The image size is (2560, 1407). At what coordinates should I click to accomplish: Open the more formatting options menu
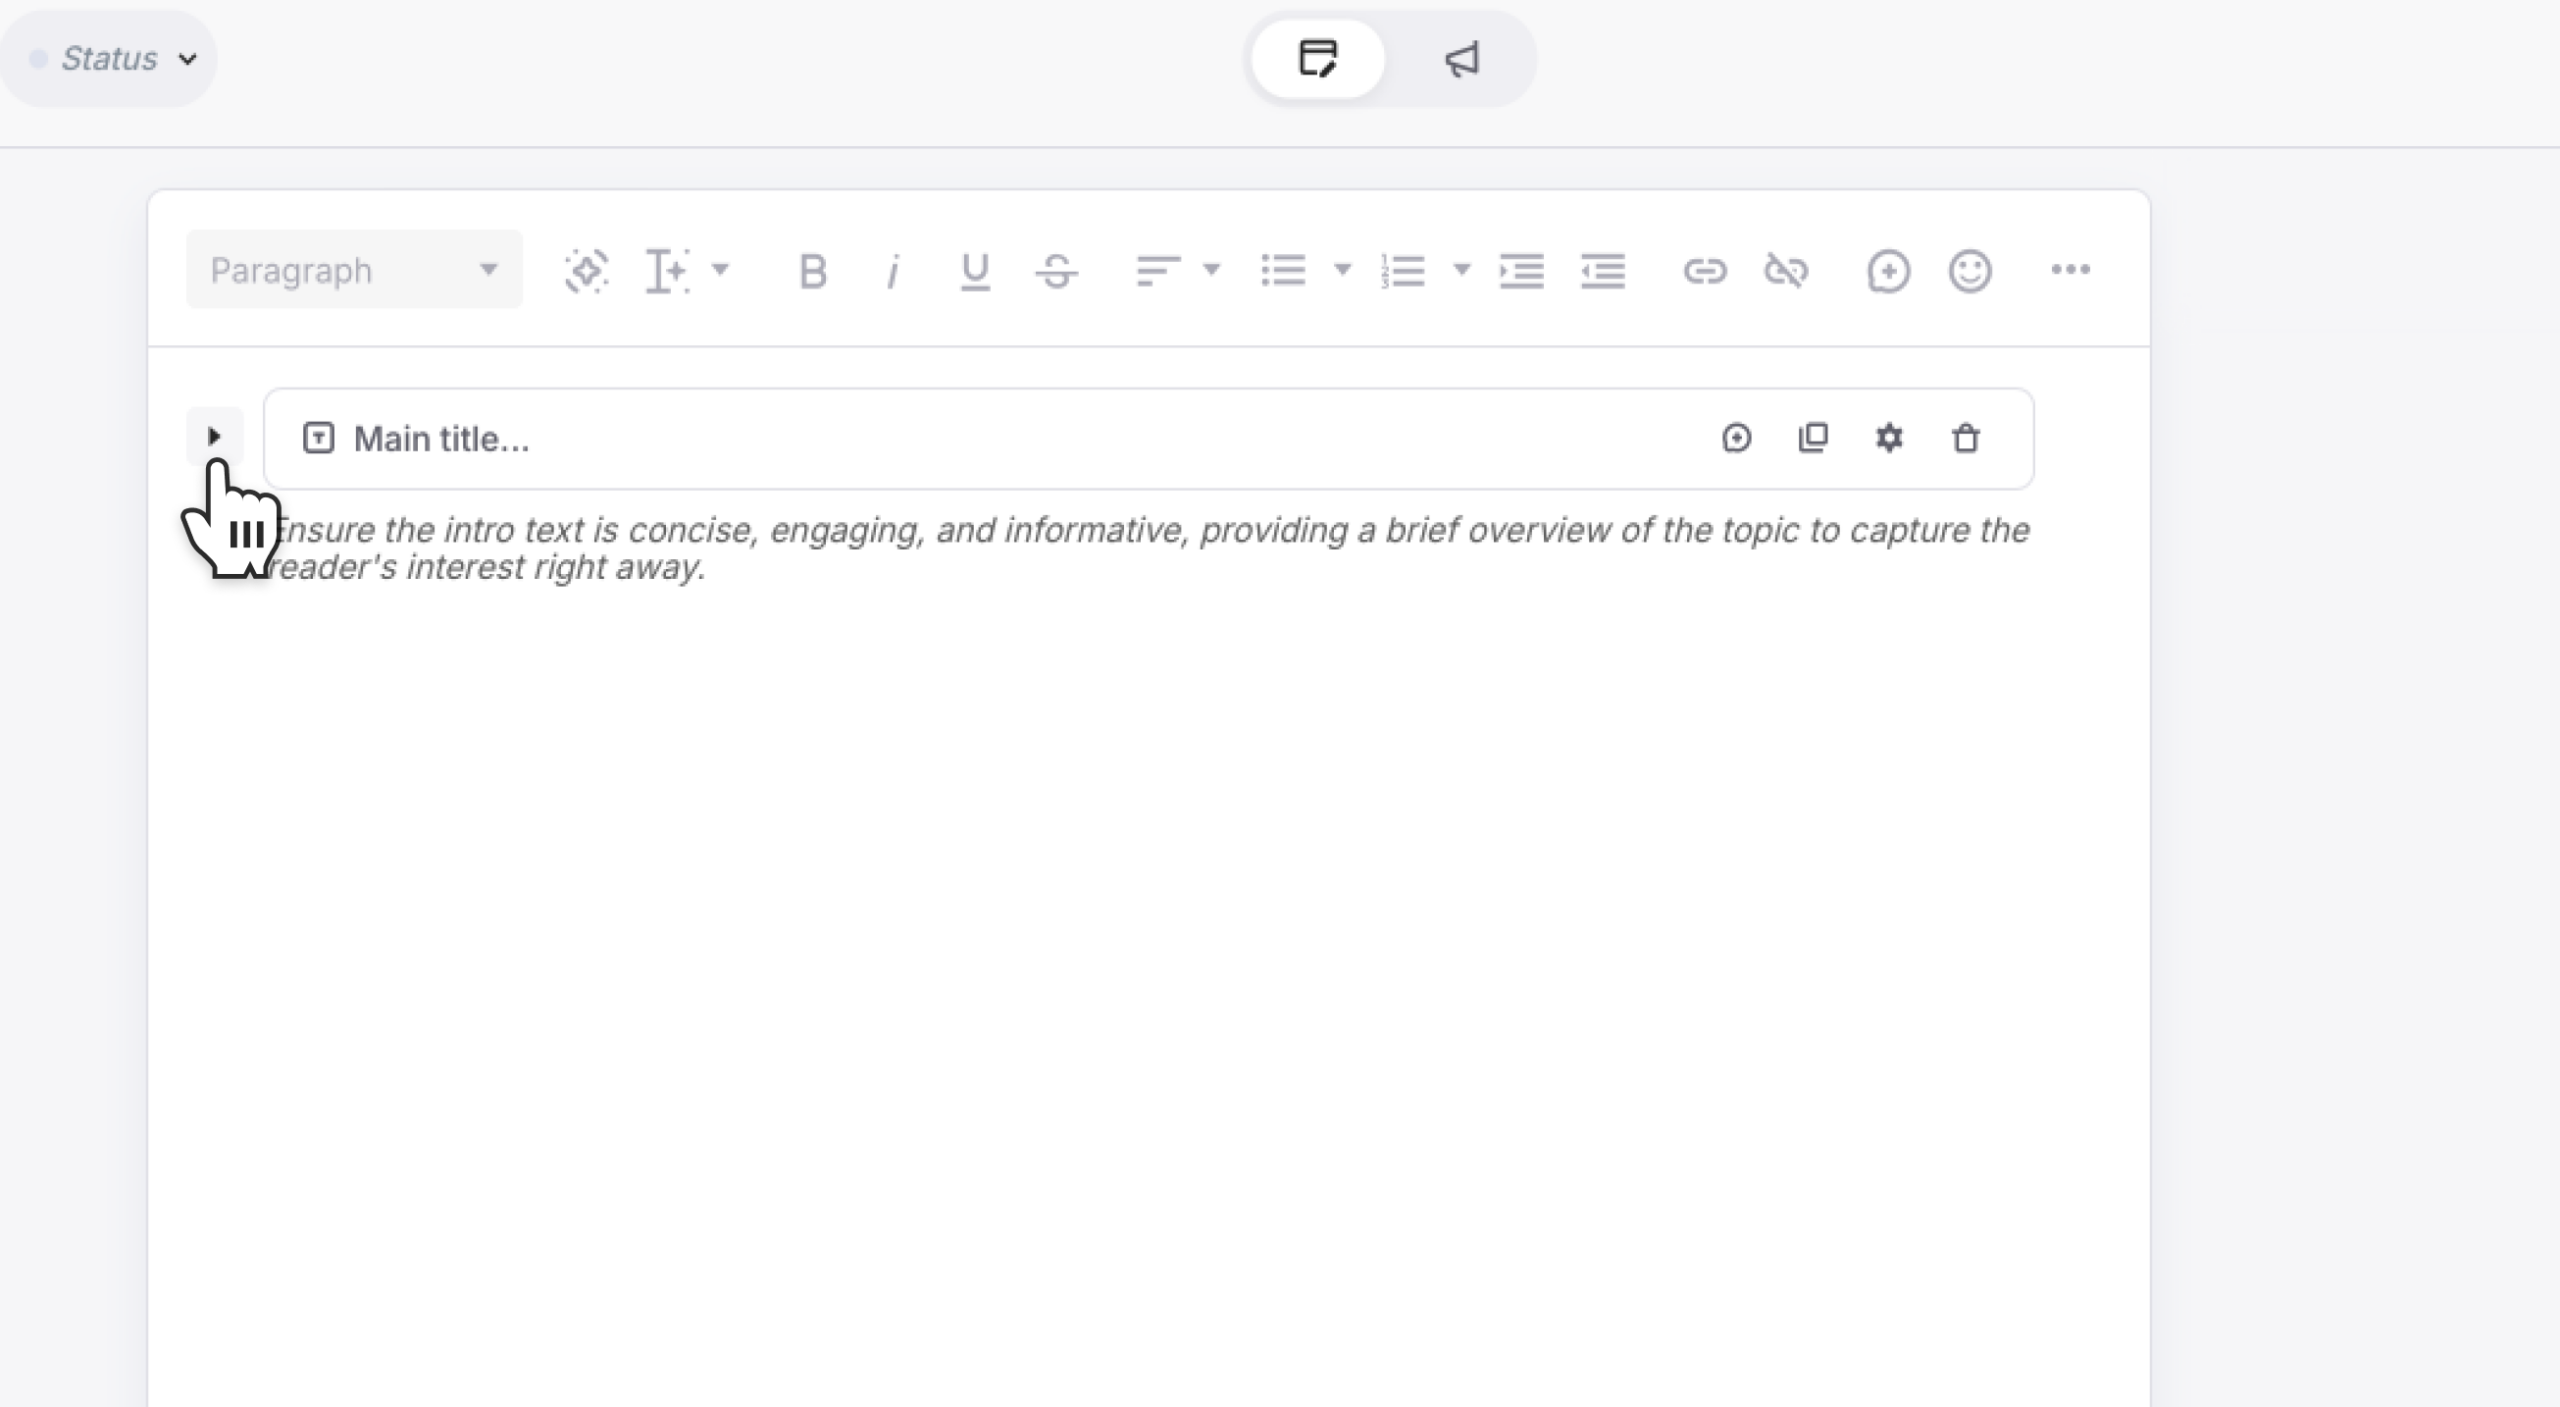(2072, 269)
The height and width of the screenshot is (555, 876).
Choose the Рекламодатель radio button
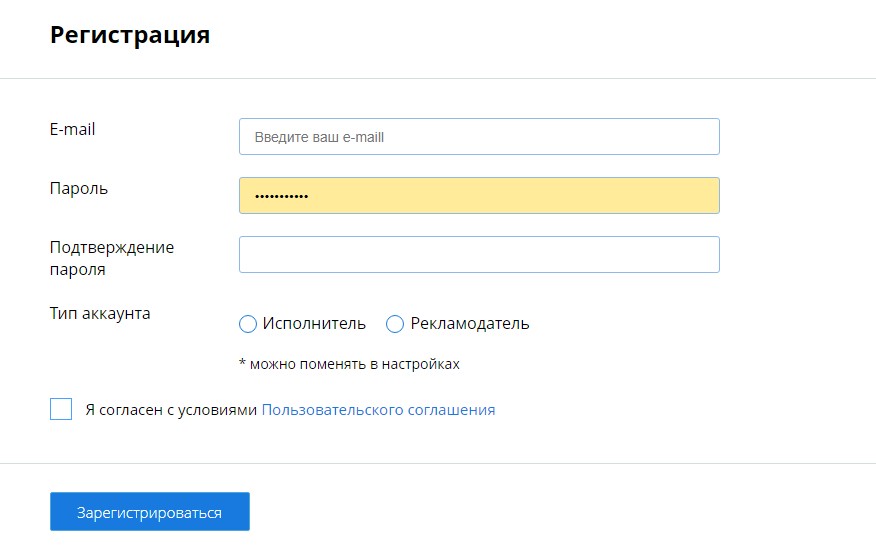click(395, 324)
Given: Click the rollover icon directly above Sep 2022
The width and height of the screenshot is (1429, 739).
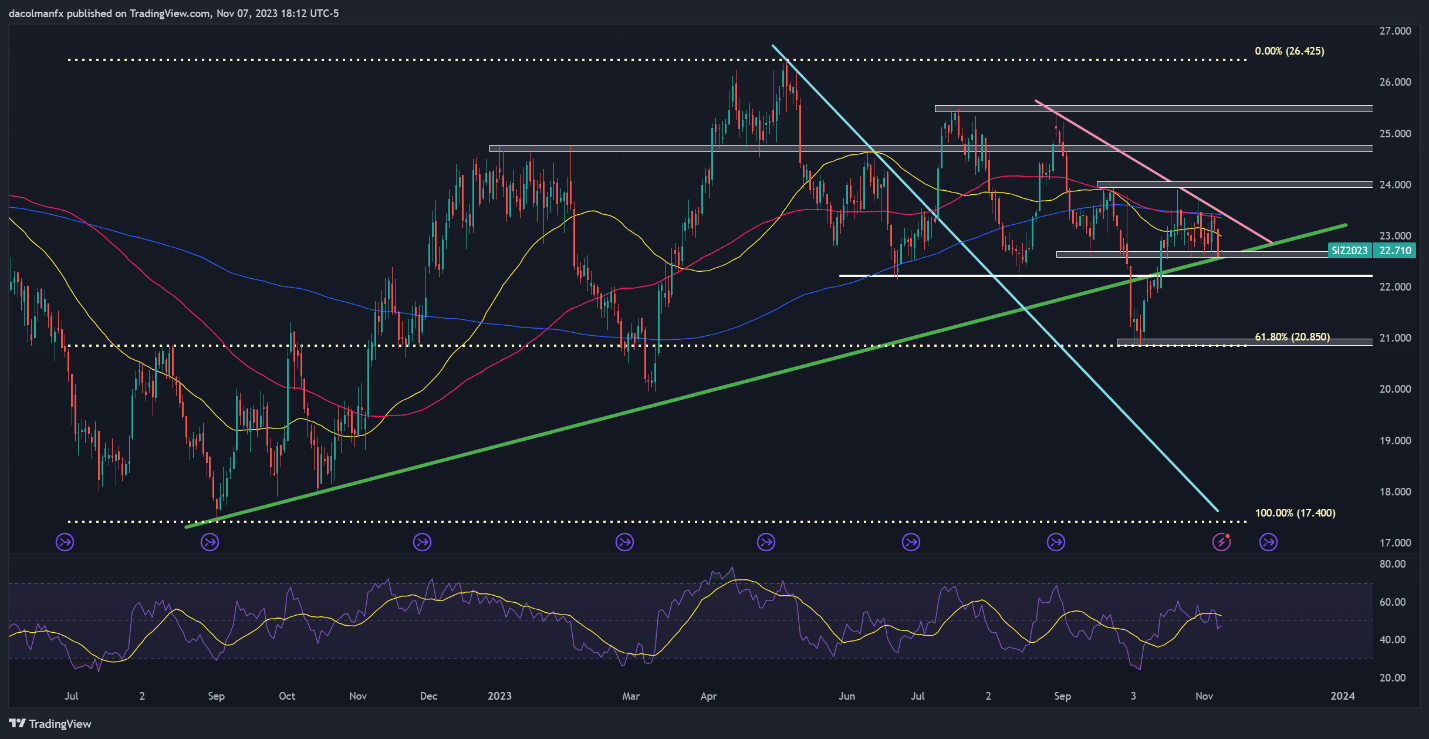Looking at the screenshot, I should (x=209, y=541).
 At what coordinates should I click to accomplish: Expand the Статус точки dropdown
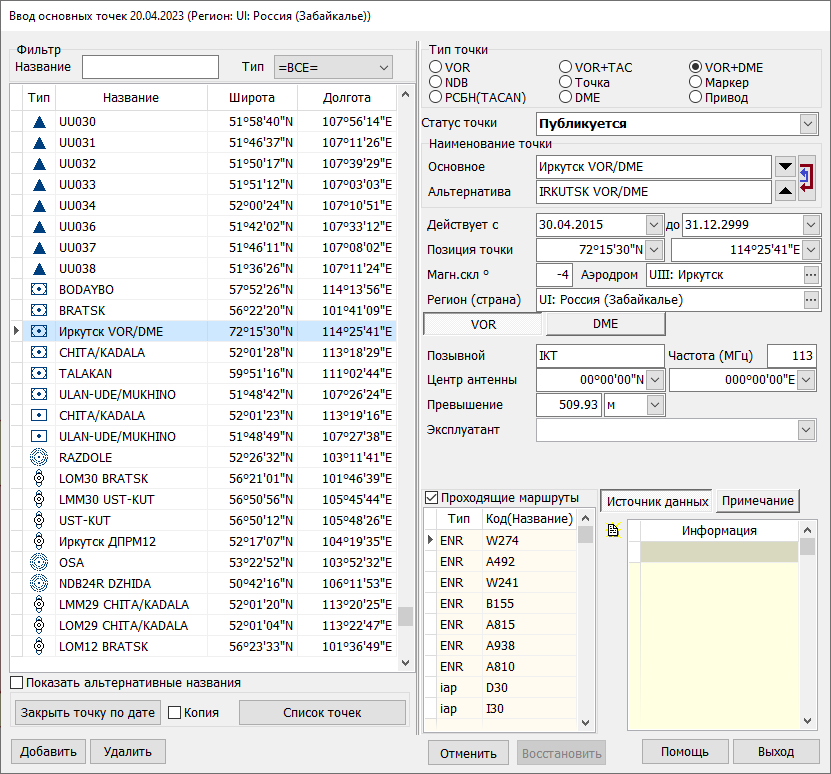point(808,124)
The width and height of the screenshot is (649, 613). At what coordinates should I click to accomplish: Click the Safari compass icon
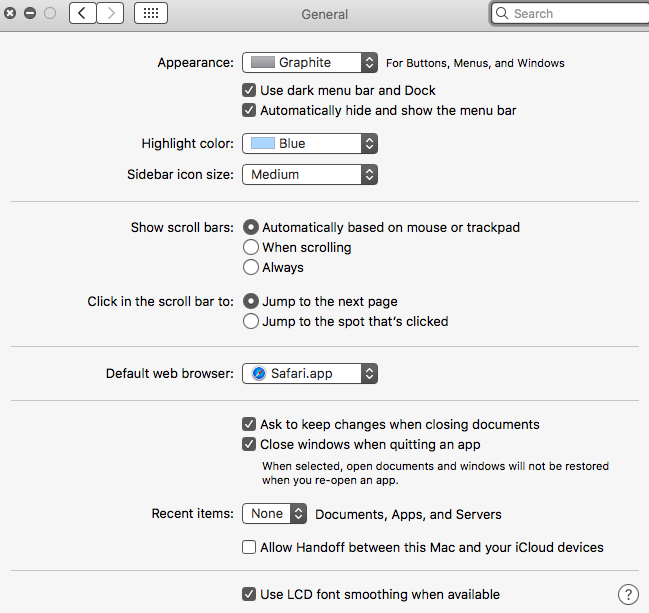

**PROBLEM DESCRIPTION**. Copy every line of the records above word for word, omitting the pictures.

**FULL ANSWER**.
The image size is (2560, 1407). At what coordinates should I click to accomplish: Open the more formatting options menu
(2072, 269)
The height and width of the screenshot is (555, 876).
Choose the Рекламодатель radio button
click(395, 324)
Given: Click the rollover icon directly above Sep 2022
The width and height of the screenshot is (1429, 739).
Looking at the screenshot, I should (x=209, y=541).
 At what coordinates should I click to accomplish: Expand the Статус точки dropdown
point(808,124)
The width and height of the screenshot is (649, 613). At what coordinates should I click to accomplish: Click the Safari compass icon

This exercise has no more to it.